Record excerpts
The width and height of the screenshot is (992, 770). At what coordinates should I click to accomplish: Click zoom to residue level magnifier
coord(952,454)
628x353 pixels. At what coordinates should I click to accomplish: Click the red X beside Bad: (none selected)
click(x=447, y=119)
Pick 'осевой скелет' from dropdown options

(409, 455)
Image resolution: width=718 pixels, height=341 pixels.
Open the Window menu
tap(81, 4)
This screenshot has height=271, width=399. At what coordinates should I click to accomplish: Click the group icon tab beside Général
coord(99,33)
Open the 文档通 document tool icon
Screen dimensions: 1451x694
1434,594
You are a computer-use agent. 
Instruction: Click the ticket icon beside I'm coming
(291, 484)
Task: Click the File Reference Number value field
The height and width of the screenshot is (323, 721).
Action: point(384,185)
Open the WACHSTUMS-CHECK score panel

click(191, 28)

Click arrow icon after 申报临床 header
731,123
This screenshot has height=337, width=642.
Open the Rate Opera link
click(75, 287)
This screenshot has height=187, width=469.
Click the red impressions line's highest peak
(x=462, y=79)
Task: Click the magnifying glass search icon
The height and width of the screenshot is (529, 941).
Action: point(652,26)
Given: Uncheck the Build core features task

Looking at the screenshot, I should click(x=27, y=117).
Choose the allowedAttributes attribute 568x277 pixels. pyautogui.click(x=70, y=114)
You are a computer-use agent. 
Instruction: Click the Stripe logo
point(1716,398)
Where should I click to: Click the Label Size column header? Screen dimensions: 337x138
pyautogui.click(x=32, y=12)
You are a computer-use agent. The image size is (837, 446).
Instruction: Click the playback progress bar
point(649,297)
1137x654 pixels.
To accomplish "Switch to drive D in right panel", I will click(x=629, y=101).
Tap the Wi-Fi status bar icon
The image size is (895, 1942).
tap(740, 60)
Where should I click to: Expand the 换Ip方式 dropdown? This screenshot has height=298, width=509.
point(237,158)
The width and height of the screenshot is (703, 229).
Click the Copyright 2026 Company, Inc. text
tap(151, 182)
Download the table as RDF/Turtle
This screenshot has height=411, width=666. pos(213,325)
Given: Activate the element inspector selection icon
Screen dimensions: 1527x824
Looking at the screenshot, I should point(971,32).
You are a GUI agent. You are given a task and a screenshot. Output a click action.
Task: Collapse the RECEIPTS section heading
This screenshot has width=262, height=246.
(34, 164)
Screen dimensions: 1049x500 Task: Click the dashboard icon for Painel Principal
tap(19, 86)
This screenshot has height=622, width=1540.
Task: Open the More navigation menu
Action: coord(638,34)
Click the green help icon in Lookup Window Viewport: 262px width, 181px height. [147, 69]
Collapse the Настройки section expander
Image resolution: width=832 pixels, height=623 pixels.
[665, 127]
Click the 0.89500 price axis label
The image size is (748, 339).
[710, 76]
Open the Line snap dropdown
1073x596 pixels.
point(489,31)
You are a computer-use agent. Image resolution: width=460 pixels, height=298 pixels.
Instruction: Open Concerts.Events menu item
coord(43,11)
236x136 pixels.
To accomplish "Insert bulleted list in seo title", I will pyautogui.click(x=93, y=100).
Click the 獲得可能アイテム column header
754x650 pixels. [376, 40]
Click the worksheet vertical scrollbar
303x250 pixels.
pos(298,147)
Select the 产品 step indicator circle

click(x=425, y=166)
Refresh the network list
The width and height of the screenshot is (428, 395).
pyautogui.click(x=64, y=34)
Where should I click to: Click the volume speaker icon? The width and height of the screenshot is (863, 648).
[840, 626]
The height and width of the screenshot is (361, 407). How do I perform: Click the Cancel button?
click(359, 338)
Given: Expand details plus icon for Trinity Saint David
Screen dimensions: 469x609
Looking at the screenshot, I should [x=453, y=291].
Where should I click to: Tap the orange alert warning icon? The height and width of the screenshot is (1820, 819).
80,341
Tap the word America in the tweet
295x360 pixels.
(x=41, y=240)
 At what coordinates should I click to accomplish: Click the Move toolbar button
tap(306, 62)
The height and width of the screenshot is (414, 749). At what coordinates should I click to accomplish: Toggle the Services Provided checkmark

What you are asked to do
Each line of the material must be restated exactly.

Exercise answer
The width and height of the screenshot is (992, 770). At what coordinates should I click to accomplish: Click zoom to residue level magnifier
coord(952,454)
628x353 pixels. At what coordinates should I click to accomplish: Click the red X beside Bad: (none selected)
click(x=447, y=119)
Pick 'осевой скелет' from dropdown options

(409, 455)
Image resolution: width=718 pixels, height=341 pixels.
Open the Window menu
tap(81, 4)
This screenshot has height=271, width=399. At what coordinates should I click to accomplish: Click the group icon tab beside Général
coord(99,33)
Open the 文档通 document tool icon
Screen dimensions: 1451x694
1434,594
You are a computer-use agent. 
Instruction: Click the ticket icon beside I'm coming
(291, 484)
Task: Click the File Reference Number value field
The height and width of the screenshot is (323, 721).
Action: point(384,185)
Open the WACHSTUMS-CHECK score panel

click(191, 28)

Click arrow icon after 申报临床 header
731,123
This screenshot has height=337, width=642.
Open the Rate Opera link
click(75, 287)
This screenshot has height=187, width=469.
Click the red impressions line's highest peak
(x=462, y=79)
Task: Click the magnifying glass search icon
The height and width of the screenshot is (529, 941).
Action: point(652,26)
Given: Uncheck the Build core features task

Looking at the screenshot, I should click(x=27, y=117).
Choose the allowedAttributes attribute 568x277 pixels. pyautogui.click(x=70, y=114)
You are a computer-use agent. 
Instruction: Click the Stripe logo
point(1716,398)
Where should I click to: Click the Label Size column header? Screen dimensions: 337x138
pyautogui.click(x=32, y=12)
You are a computer-use agent. The image size is (837, 446).
Instruction: Click the playback progress bar
point(649,297)
1137x654 pixels.
To accomplish "Switch to drive D in right panel", I will click(x=629, y=101).
Tap the Wi-Fi status bar icon
The image size is (895, 1942).
tap(740, 60)
Where should I click to: Expand the 换Ip方式 dropdown? This screenshot has height=298, width=509.
point(237,158)
The width and height of the screenshot is (703, 229).
Click the Copyright 2026 Company, Inc. text
tap(151, 182)
Download the table as RDF/Turtle
This screenshot has height=411, width=666. pos(213,325)
Given: Activate the element inspector selection icon
Screen dimensions: 1527x824
Looking at the screenshot, I should point(971,32).
You are a GUI agent. You are given a task and a screenshot. Output a click action.
Task: Collapse the RECEIPTS section heading
This screenshot has width=262, height=246.
(34, 164)
Screen dimensions: 1049x500 Task: Click the dashboard icon for Painel Principal
tap(19, 86)
This screenshot has height=622, width=1540.
Task: Open the More navigation menu
Action: coord(638,34)
Click the green help icon in Lookup Window Viewport: 262px width, 181px height. [147, 69]
Collapse the Настройки section expander
Image resolution: width=832 pixels, height=623 pixels.
[665, 127]
Click the 0.89500 price axis label
The image size is (748, 339).
[710, 76]
Open the Line snap dropdown
1073x596 pixels.
point(489,31)
You are a computer-use agent. Image resolution: width=460 pixels, height=298 pixels.
Instruction: Open Concerts.Events menu item
coord(43,11)
236x136 pixels.
To accomplish "Insert bulleted list in seo title", I will pyautogui.click(x=93, y=100).
Click the 獲得可能アイテム column header
754x650 pixels. [376, 40]
Click the worksheet vertical scrollbar
303x250 pixels.
pos(298,147)
Select the 产品 step indicator circle

click(x=425, y=166)
Refresh the network list
The width and height of the screenshot is (428, 395).
pyautogui.click(x=64, y=34)
Where should I click to: Click the volume speaker icon? The width and height of the screenshot is (863, 648).
[840, 626]
The height and width of the screenshot is (361, 407). How do I perform: Click the Cancel button?
click(359, 338)
Given: Expand details plus icon for Trinity Saint David
Screen dimensions: 469x609
Looking at the screenshot, I should [x=453, y=291].
Where should I click to: Tap the orange alert warning icon? The height and width of the screenshot is (1820, 819).
80,341
Tap the word America in the tweet
295x360 pixels.
(x=41, y=240)
 At what coordinates should I click to accomplish: Click the Move toolbar button
tap(306, 62)
The height and width of the screenshot is (414, 749). At what coordinates should I click to accomplish: Toggle the Services Provided checkmark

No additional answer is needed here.